In order better sample data to be managed, the system of the embodiment of the present invention also comprises supplementary module and Back Administration Module, particularly:
Supplementary module, is connected in database 12, for the sample data of database 12 storages is added up and managed.
Back Administration Module, is connected in database interface 10, for by database interface 10, the sample data of database 12 being classified, and/or creates new sample data classification.
Wherein, Back Administration Module is further used for: according to user's operation, sample data is proofreaded, and revise inaccurate sample data.
Above-mentioned supplementary module specifically comprises:
Revise submodule, for automatically the inaccurate sample data of database 12 being revised;
Overtime data are deleted submodule, for to database, 12 storages exceed the sample data of the schedule time and delete automatically;
Old data are deleted submodule, for automatically database 12 having been extracted and deleted for the sample data of characteristic; Wherein, old data delete submodule specifically for:
Compared the writing time of the respective sample data of storage in the writing time of characteristic and database 12; If the writing time of characteristic is early than the writing time of sample data, determine retain sample data, if be later than the writing time of sample data the writing time of characteristic, further can judgement supplement new characteristic for this sample data, if can supplement, retain sample data, otherwise delete sample data.
Statistics submodule, for automatically the different classes of sample data of database 12 regularly being added up, and sample data amount lower than set in advance threshold value time, send the prompting of sample data quantity not sufficient from trend user.
Below in conjunction with accompanying drawing, the technical scheme of the embodiment of the present invention is described in detail.
Fig. 2 is the preferred structure schematic diagram of the Sample Data Collection system of the embodiment of the present invention, as shown in Figure 2, in embodiments of the present invention, native system is made up of 5 modules, respectively: database, database interface, feature extraction module, supplementary module, Back Administration Module.
Database is connected with database interface and supplementary module, for storing sample information, and such as sample id, sample classification etc.
Database interface is connected with feature extraction module, Back Administration Module and database, for the interface of accessing database is provided, to operations such as database add, deletes, changes, looks into, for example, by database interface, sample information write into Databasce, party in request are obtained to the sample information that is stored in database by database interface.

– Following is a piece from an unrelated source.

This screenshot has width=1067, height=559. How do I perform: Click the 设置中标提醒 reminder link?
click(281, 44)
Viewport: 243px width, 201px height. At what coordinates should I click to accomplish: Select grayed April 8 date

Feature extraction module, is connected with database interface, obtains the sample information being stored in database by database interface.Feature extraction module by the information of a concrete sample, transforms, concludes or is extracted as feature (this feature can be one or more) according to default logic, such as being extracted as feature A.Wherein a certain feature represents the behavior of a certain class and the cycle to this class behavior sampling etc.Feature extraction module can will transform, conclude or extract the characteristic storage that obtain in the inner in the storage space of portion.Party in request can obtain the feature that is stored in feature extraction module.

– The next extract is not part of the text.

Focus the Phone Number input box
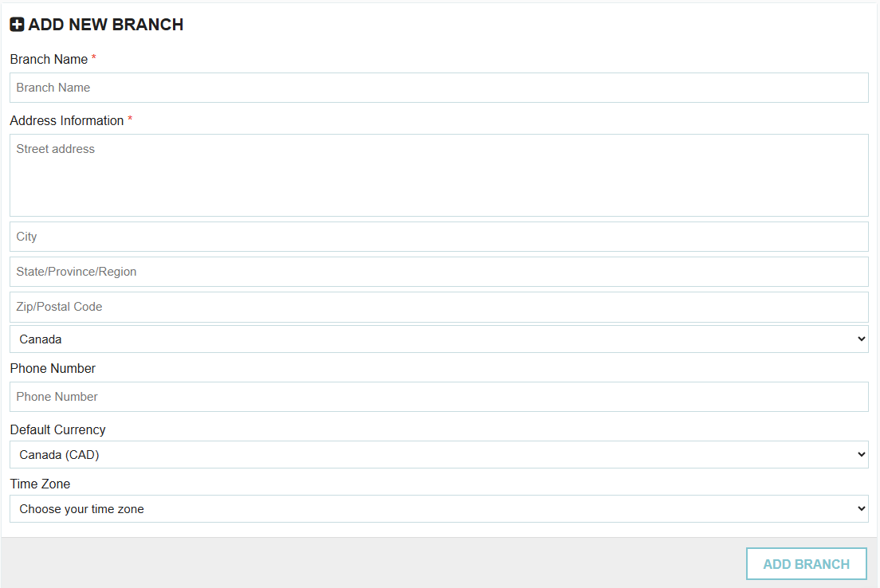Image resolution: width=880 pixels, height=588 pixels. tap(439, 397)
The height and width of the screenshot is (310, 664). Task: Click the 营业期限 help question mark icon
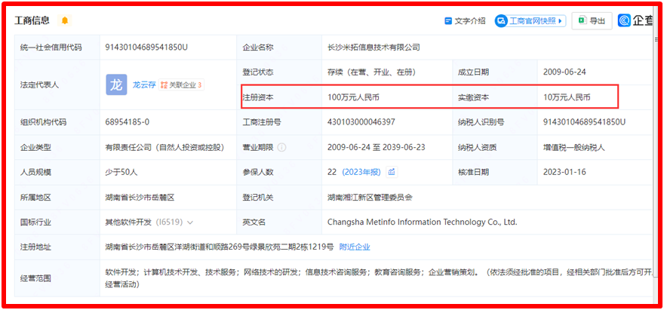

For example, in the time that a sample information writes Sample Storehouse, it is only an information, by feature extraction module, collect the different feature of this sample, and transform, conclude or extract and obtain these features, by these characteristic storage, make follow-uply can judge as soon as possible when sample is analyzed.
Supplementary module, is connected with database, adds up and cleans for the sample information that database is stored.Concrete:
1, supplementary module can be revised inaccurate sample data.For example sample information 1 is written in database, but think that through identification this sample information should not be written in database, supplementary module receives delete instruction (comprising this sample information in delete instruction, such as sample id, sample classification etc.) this sample information 1 is deleted from database;
2, supplementary module can be eliminated old data.For example, sample information 1 has been stored and has been exceeded 30 in database, and supplementary module can be deleted this sample information 1.Wherein in the time writing the information of sample, can record the time that this sample information writes.In embodiments of the present invention, can mark this sample information with time marking.
3, when feature extraction module obtains new feature by modes such as conversion, conclusion or extractions, some old data has lost meaning, and supplementary module will be eliminated old data.In actual applications, can eliminate old data by following operation, particularly: supplementary module is by the writing time of the sample information of storing in the writing time of comparative feature and database.If the writing time of feature is early than the writing time of sample information, think that this sample information can retain, as being later than the writing time of sample information the writing time of feature, can need to judge for this feature by relevant information (for example, based on the new characteristic information of described sample data) polishing, if polishing retains this sample information, otherwise delete this sample information.Wherein the method for polishing comprises: write relevant information to feature extraction module.
4, supplementary module is added up sample data.Regularly the data volume of sample is added up for different sample class, and statistics is sent to each party in request according to demand, also can send to party in request the prompting of data volume deficiency.
Back Administration Module, is connected with database interface, and for managing the classification of sample and the information of sample being proofreaded, inaccurate data are revised.Particularly: for example found new sample class.This Back Administration Module is for manually data storehouse being operated interface is provided, classification that can labor management sample by Back Administration Module and the information of sample is proofreaded, and inaccurate data are revised.
In sum, by means of the technical scheme of the embodiment of the present invention, can reduce the cost that obtains sample data, save the time of exploitation, and accuracy and the actual effect of sample data are further improved, the quantity of sample has also been had to guarantee, for latter products and technology analyze and exploitation in a large amount of help is provided.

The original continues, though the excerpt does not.